Please give again, word for word, the line that contains "Baldwin Locksmith Store (143, 483)" and every line after it to the end of the data, with no other lines.
☆ ☆ ☆
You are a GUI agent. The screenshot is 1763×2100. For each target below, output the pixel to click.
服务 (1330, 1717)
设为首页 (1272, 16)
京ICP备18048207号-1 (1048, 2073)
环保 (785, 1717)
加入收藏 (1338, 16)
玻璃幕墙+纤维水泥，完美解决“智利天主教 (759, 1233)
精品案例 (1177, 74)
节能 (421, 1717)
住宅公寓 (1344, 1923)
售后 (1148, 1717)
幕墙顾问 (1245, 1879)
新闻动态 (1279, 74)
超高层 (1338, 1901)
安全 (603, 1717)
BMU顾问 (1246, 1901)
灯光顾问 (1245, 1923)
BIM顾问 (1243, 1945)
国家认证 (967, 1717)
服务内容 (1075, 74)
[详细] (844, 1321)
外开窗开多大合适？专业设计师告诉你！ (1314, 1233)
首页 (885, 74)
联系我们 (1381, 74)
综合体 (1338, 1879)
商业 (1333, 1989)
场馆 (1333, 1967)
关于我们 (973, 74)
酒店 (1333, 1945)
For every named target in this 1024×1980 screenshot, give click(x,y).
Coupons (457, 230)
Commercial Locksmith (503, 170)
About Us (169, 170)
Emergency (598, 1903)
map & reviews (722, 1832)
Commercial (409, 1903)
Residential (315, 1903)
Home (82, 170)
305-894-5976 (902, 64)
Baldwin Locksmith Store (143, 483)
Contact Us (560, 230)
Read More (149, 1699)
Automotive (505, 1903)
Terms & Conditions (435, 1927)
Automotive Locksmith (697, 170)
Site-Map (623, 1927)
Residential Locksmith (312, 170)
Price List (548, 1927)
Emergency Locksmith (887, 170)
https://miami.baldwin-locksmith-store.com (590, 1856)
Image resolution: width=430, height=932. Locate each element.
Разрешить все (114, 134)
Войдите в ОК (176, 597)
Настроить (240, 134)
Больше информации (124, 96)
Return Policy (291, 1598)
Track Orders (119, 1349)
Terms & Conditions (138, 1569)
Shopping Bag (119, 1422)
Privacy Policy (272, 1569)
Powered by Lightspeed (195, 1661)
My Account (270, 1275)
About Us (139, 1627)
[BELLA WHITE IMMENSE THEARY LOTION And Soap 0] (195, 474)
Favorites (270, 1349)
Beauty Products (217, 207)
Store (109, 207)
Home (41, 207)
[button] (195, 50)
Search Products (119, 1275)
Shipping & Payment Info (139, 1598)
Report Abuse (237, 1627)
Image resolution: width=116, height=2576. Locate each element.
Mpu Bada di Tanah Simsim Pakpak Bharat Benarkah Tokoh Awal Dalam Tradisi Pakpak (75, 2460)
☆ ☆ ☆
> Task result
Baldwin Locksmith Store (143, 483)
Contact Us (560, 230)
Read More (149, 1699)
Automotive (505, 1903)
Terms & Conditions (435, 1927)
Automotive Locksmith (697, 170)
Site-Map (623, 1927)
Residential Locksmith (312, 170)
Price List (548, 1927)
Emergency Locksmith (887, 170)
https://miami.baldwin-locksmith-store.com (590, 1856)
Image resolution: width=430, height=932. Locate each element.
Разрешить все (114, 134)
Войдите в ОК (176, 597)
Настроить (240, 134)
Больше информации (124, 96)
Return Policy (291, 1598)
Track Orders (119, 1349)
Terms & Conditions (138, 1569)
Shopping Bag (119, 1422)
Privacy Policy (272, 1569)
Powered by Lightspeed (195, 1661)
My Account (270, 1275)
About Us (139, 1627)
[BELLA WHITE IMMENSE THEARY LOTION And Soap 0] (195, 474)
Favorites (270, 1349)
Beauty Products (217, 207)
Store (109, 207)
Home (41, 207)
[button] (195, 50)
Search Products (119, 1275)
Shipping & Payment Info (139, 1598)
Report Abuse (237, 1627)
Image resolution: width=116, height=2576. Locate each element.
Mpu Bada di Tanah Simsim Pakpak Bharat Benarkah Tokoh Awal Dalam Tradisi Pakpak (75, 2460)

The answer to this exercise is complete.